• **EXERCISE GOAL**
From the material below, pick out and copy every line that contains the string "Instruction". Match case exactly.

Stored items:
****************************************

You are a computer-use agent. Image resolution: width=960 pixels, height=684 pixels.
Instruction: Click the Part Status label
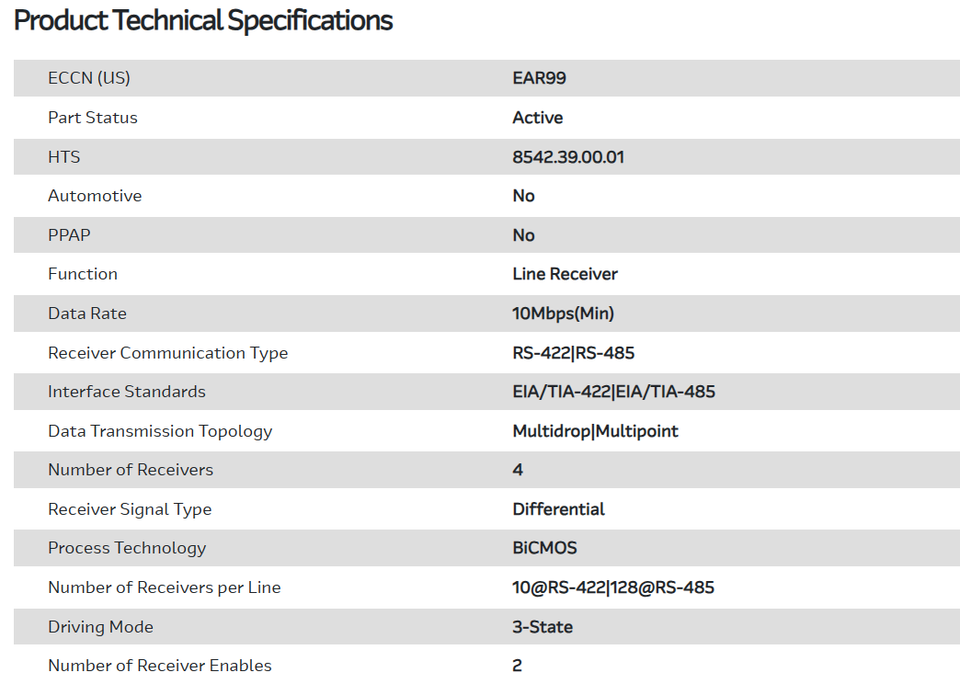click(93, 117)
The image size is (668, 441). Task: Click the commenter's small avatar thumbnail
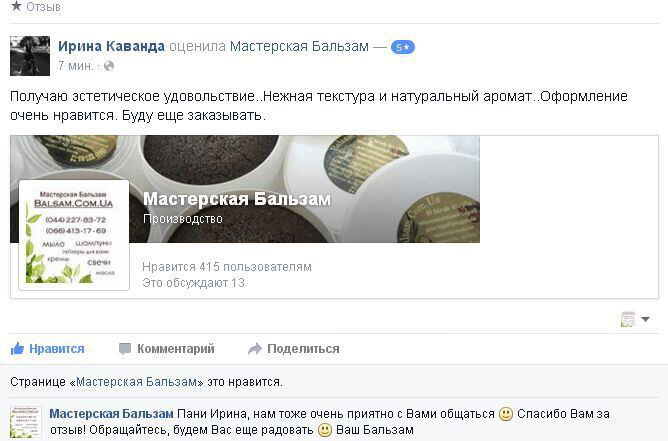[26, 422]

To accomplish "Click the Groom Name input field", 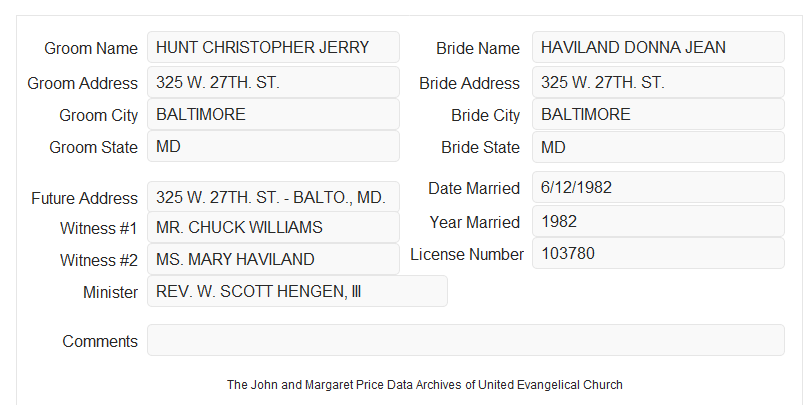I will [x=273, y=47].
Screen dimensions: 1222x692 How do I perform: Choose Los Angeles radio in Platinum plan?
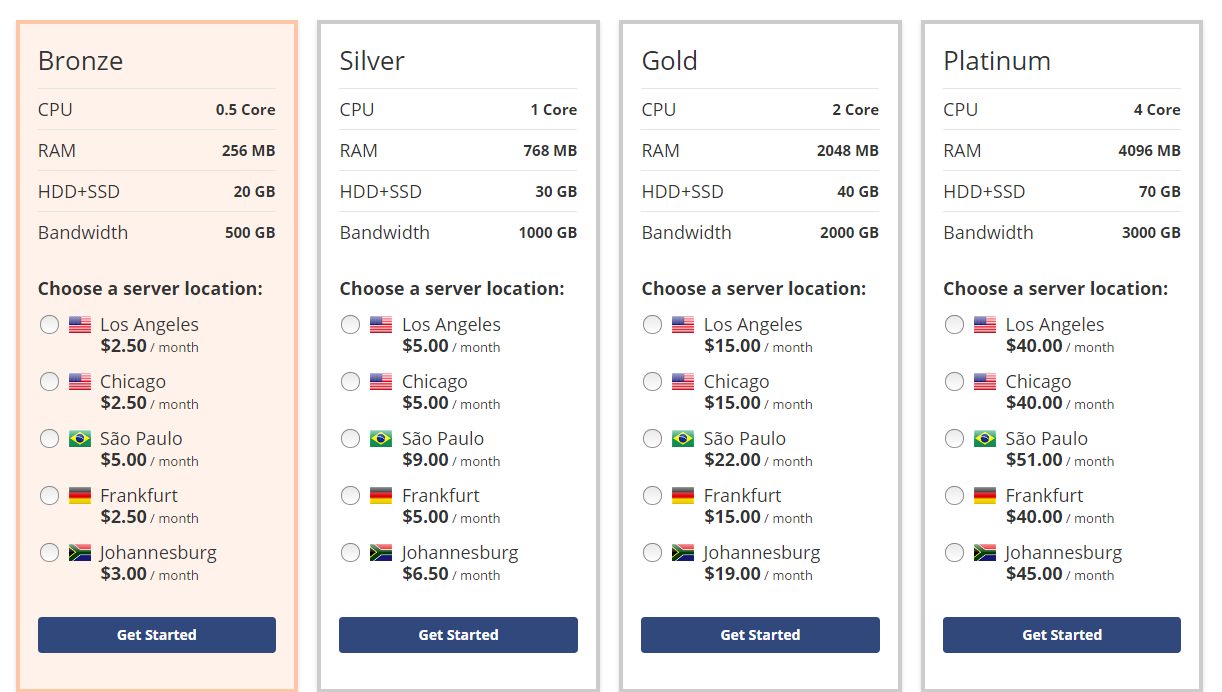[x=954, y=324]
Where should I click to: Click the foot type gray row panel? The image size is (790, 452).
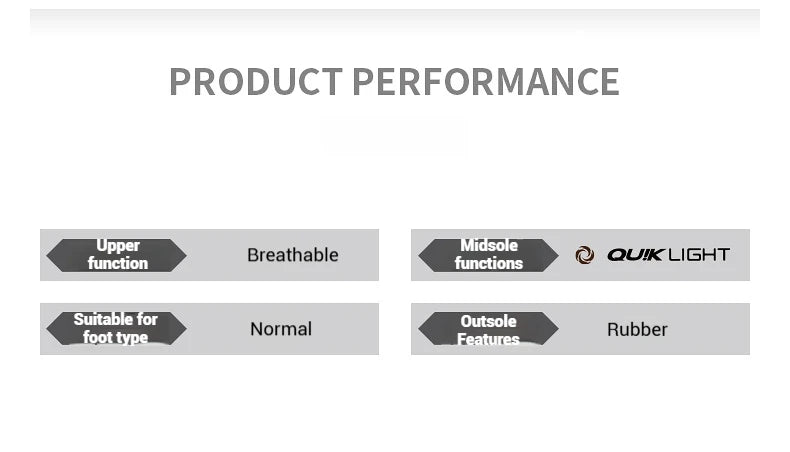210,329

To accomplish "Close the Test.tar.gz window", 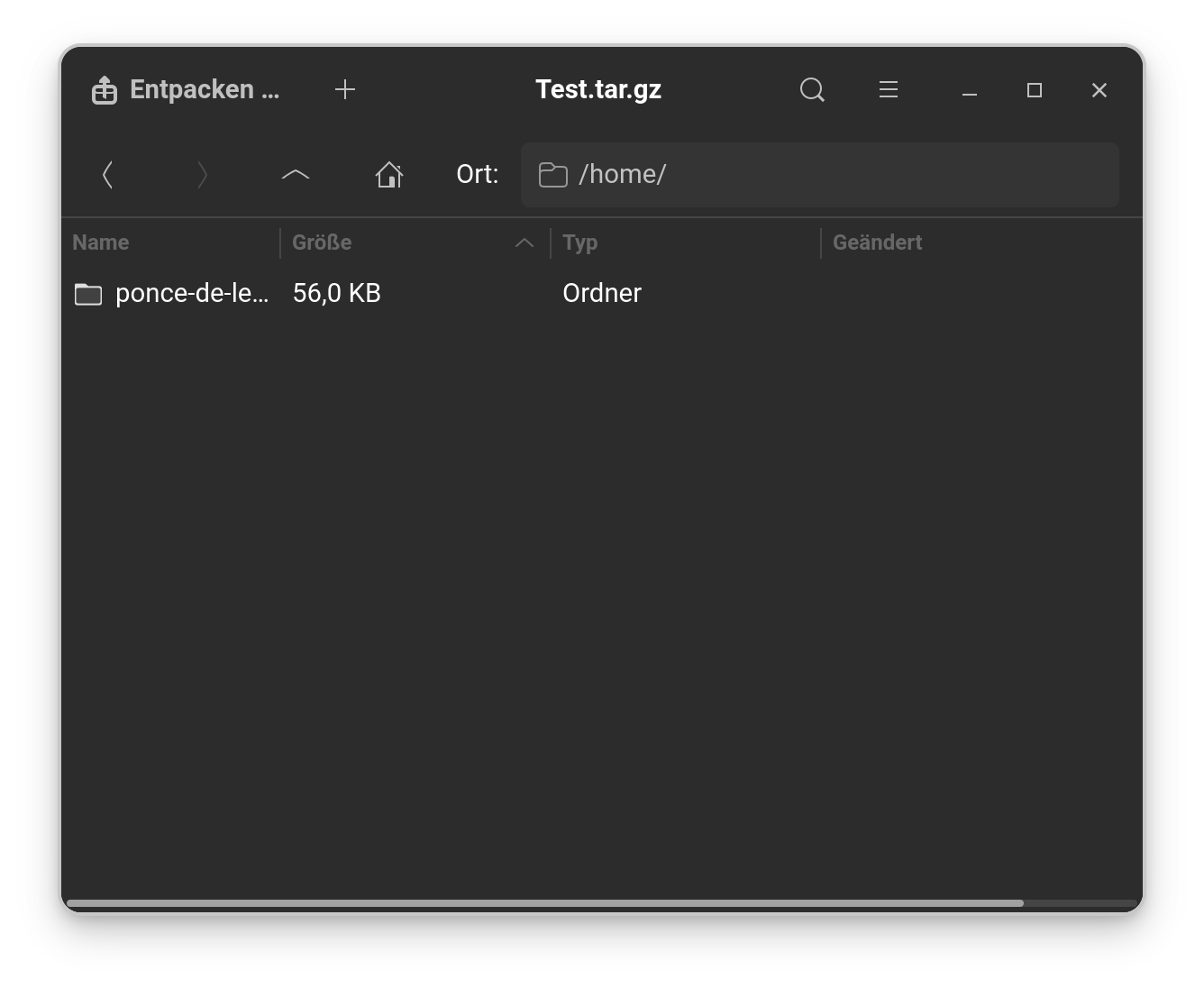I will click(1099, 90).
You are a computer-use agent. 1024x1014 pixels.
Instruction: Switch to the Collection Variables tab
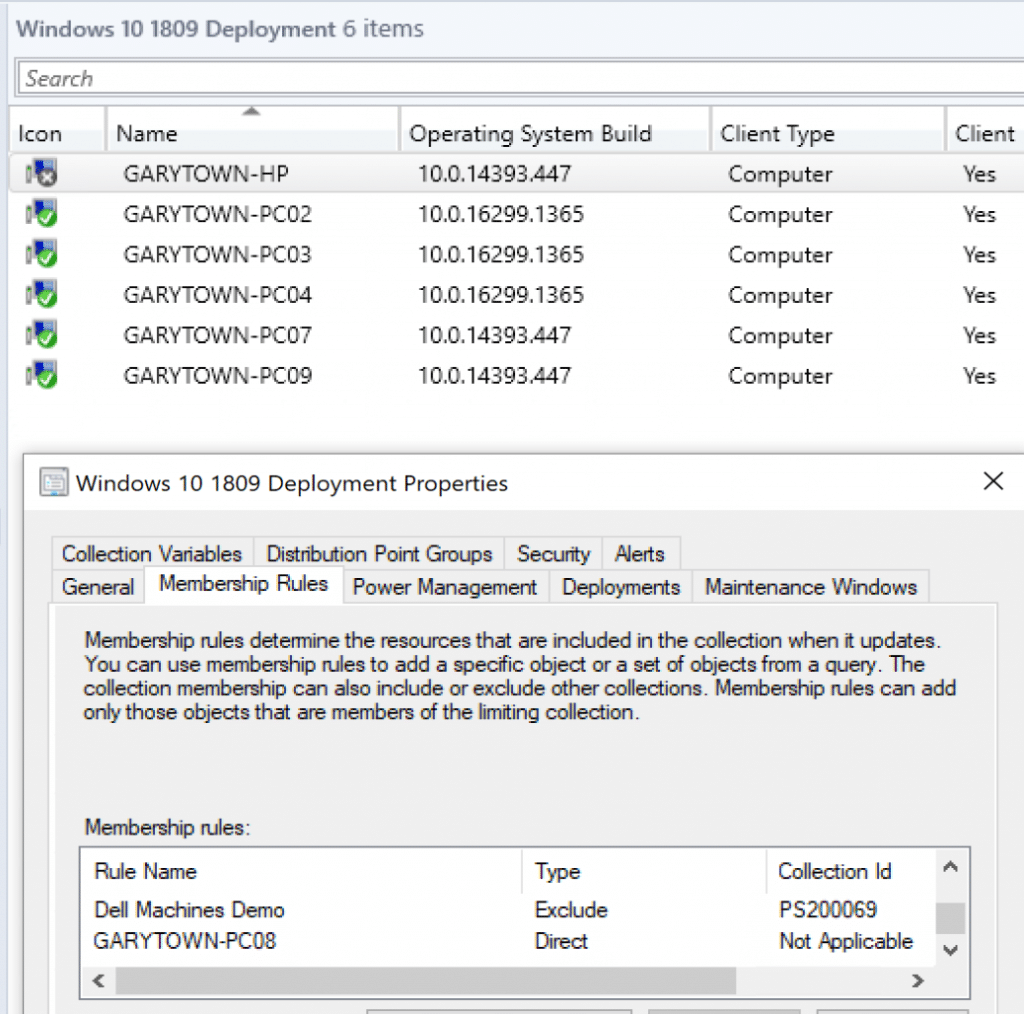[x=152, y=554]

****************************************

• **THE RESPONSE**
Instruction: Click the Part Status label
Instruction: Switch to the Collection Variables tab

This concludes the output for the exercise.